À produire:
Recopiez sans rien y changer le passage du texte sur les agendas de Pierre Bonnard qui s'ouvre sur les mots « Les agendas de Pierre » et se clôt sur « perpétuelle quête plastique. ».

Texte à analyser:
---
Les agendas de Pierre Bonnard en accès libre
Le département des Estampes et de la photographie de la Bibliothèque nationale de France possède un ensemble remarquable de vingt agendas de Pierre Bonnard, couvrant les années 1927 à 1946. Ils ont été acquis en 1993 auprès de ses petits-neveux.
Bonnard remplissait ses agendas comme des carnets de notes et de croquis, les ayant toujours à portée de main pour saisir un motif sur le vif, poursuivre une recherche graphique ou écrire une pensée, à côté des annotations triviales de son quotidien. Les agendas de Bonnard permettent d’entrer dans l’intimité de l’artiste et de saisir, jour après jour, sa perpétuelle quête plastique.
---
Données brutes:

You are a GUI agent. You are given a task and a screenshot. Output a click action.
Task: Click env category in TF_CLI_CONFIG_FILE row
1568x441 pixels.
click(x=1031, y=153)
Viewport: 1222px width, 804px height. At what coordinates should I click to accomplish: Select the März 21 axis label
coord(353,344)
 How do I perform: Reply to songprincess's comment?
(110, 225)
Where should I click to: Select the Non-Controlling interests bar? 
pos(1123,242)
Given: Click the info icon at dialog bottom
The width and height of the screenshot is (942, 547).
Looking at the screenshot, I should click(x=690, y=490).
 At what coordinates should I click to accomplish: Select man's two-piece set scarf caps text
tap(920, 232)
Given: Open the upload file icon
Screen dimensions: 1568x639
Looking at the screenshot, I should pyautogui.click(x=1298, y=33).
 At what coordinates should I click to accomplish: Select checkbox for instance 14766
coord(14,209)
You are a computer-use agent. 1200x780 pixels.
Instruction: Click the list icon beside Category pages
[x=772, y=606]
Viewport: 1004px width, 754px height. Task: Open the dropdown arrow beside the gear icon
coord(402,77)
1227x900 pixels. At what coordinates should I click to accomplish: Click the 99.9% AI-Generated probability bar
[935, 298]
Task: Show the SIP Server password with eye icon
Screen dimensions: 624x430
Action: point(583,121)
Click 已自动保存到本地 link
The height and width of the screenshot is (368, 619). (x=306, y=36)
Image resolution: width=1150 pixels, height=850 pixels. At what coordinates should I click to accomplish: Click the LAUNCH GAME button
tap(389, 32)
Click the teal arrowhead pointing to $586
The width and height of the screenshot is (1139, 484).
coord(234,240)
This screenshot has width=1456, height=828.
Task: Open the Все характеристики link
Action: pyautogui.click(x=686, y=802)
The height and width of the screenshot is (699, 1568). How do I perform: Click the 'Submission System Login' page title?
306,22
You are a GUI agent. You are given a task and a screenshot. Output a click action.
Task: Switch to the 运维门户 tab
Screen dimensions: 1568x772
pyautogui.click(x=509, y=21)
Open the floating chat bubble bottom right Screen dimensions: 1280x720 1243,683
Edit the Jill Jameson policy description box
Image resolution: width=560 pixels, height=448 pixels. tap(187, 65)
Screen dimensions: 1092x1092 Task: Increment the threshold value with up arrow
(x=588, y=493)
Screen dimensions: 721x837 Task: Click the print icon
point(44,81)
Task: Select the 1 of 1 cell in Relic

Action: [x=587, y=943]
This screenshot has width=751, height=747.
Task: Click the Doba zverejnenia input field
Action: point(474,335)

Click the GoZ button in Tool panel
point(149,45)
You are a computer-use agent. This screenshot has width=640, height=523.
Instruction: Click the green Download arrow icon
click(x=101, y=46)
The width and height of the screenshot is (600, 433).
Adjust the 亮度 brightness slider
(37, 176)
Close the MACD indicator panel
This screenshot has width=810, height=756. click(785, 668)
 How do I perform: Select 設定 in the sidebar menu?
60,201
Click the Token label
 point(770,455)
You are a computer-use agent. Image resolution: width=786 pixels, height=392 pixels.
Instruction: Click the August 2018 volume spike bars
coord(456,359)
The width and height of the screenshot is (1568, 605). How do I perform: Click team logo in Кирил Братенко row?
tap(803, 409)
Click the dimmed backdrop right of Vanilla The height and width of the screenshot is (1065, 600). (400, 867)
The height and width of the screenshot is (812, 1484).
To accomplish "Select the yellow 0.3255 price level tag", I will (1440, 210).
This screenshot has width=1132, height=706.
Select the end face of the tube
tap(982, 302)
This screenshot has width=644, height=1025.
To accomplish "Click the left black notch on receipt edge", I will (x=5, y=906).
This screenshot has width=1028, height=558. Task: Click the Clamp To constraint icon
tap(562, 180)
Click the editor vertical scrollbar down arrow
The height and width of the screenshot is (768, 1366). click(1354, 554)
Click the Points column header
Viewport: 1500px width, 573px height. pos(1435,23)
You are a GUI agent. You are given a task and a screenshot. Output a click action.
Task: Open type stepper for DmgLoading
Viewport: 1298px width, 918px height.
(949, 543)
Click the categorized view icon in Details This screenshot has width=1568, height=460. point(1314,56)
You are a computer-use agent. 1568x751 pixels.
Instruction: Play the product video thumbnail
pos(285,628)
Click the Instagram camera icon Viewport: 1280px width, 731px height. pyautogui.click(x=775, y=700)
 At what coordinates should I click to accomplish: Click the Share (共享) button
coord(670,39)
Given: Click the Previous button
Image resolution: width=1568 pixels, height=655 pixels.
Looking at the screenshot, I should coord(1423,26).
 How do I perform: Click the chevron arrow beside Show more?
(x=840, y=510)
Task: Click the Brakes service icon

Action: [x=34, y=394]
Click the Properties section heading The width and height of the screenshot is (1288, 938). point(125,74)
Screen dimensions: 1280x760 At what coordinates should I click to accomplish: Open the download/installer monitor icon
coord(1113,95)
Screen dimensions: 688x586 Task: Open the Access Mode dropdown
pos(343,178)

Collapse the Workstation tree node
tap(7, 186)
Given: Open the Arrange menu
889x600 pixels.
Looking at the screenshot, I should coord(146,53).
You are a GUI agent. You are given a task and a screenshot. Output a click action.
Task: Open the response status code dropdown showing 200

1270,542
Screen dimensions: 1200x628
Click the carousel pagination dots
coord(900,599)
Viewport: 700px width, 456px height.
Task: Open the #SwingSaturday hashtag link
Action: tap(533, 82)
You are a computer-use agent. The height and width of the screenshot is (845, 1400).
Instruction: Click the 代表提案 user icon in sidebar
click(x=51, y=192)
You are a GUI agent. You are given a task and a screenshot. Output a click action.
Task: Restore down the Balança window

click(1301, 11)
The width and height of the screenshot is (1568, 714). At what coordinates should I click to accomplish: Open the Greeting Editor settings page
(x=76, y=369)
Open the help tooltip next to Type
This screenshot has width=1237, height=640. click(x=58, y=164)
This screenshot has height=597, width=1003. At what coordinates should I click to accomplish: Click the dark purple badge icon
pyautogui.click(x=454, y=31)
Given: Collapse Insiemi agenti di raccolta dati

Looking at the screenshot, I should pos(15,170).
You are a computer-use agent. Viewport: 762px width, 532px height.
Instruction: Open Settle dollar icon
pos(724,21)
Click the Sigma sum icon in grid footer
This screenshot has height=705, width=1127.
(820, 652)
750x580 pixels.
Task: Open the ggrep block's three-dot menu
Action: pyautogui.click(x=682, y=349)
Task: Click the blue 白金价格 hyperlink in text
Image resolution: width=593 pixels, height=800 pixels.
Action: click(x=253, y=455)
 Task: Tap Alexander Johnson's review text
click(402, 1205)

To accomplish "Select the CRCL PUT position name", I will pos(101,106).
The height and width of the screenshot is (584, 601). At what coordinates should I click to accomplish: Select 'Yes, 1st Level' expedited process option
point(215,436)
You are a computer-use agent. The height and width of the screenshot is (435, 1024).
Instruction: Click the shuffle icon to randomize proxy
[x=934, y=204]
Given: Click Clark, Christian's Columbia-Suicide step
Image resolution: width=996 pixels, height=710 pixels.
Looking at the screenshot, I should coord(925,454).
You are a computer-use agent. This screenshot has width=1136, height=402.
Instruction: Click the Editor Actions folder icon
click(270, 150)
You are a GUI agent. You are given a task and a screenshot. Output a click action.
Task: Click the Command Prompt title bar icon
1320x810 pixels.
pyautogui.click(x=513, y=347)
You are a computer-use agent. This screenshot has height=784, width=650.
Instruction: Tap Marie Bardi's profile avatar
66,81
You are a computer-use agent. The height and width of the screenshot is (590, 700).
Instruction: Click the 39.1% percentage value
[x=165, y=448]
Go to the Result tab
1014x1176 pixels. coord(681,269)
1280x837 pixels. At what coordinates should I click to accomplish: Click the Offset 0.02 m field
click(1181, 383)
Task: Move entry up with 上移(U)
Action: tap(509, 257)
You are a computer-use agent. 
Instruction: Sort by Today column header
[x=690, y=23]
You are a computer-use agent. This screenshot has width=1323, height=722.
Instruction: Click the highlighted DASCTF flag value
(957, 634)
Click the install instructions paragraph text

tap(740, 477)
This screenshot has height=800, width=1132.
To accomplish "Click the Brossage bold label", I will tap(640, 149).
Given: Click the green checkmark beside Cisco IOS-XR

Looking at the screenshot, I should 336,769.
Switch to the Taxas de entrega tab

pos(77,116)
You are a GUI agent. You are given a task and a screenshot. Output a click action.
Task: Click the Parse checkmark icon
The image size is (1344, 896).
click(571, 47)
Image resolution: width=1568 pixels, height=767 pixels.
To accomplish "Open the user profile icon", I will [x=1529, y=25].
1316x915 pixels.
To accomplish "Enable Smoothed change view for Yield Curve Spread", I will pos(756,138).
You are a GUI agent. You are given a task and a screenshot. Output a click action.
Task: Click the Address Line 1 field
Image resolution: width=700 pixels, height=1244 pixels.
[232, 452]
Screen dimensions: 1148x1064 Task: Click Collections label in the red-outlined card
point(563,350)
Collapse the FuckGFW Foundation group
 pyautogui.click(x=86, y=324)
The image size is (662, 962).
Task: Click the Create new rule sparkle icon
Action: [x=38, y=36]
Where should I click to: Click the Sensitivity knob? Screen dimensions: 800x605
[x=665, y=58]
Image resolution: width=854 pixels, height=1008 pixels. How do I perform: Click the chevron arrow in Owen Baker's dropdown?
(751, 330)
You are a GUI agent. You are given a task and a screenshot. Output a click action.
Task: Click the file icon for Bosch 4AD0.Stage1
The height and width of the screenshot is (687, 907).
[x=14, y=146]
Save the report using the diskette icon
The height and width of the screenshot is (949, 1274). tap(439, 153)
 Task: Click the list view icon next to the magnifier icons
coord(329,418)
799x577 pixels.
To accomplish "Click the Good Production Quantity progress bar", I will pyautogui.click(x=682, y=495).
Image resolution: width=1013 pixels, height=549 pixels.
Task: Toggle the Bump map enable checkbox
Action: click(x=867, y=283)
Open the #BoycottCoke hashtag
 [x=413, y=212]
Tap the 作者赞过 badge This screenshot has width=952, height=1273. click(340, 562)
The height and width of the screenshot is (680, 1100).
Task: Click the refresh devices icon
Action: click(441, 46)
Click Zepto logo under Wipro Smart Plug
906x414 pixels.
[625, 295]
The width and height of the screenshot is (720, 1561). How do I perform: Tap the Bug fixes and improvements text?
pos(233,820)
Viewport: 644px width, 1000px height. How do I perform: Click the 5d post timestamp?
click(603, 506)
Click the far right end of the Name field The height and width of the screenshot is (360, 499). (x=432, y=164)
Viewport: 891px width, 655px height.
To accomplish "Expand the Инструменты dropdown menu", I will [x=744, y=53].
---
Résultat attendu:
Les agendas de Pierre Bonnard en accès libre
Le département des Estampes et de la photographie de la Bibliothèque nationale de France possède un ensemble remarquable de vingt agendas de Pierre Bonnard, couvrant les années 1927 à 1946. Ils ont été acquis en 1993 auprès de ses petits-neveux.
Bonnard remplissait ses agendas comme des carnets de notes et de croquis, les ayant toujours à portée de main pour saisir un motif sur le vif, poursuivre une recherche graphique ou écrire une pensée, à côté des annotations triviales de son quotidien. Les agendas de Bonnard permettent d’entrer dans l’intimité de l’artiste et de saisir, jour après jour, sa perpétuelle quête plastique.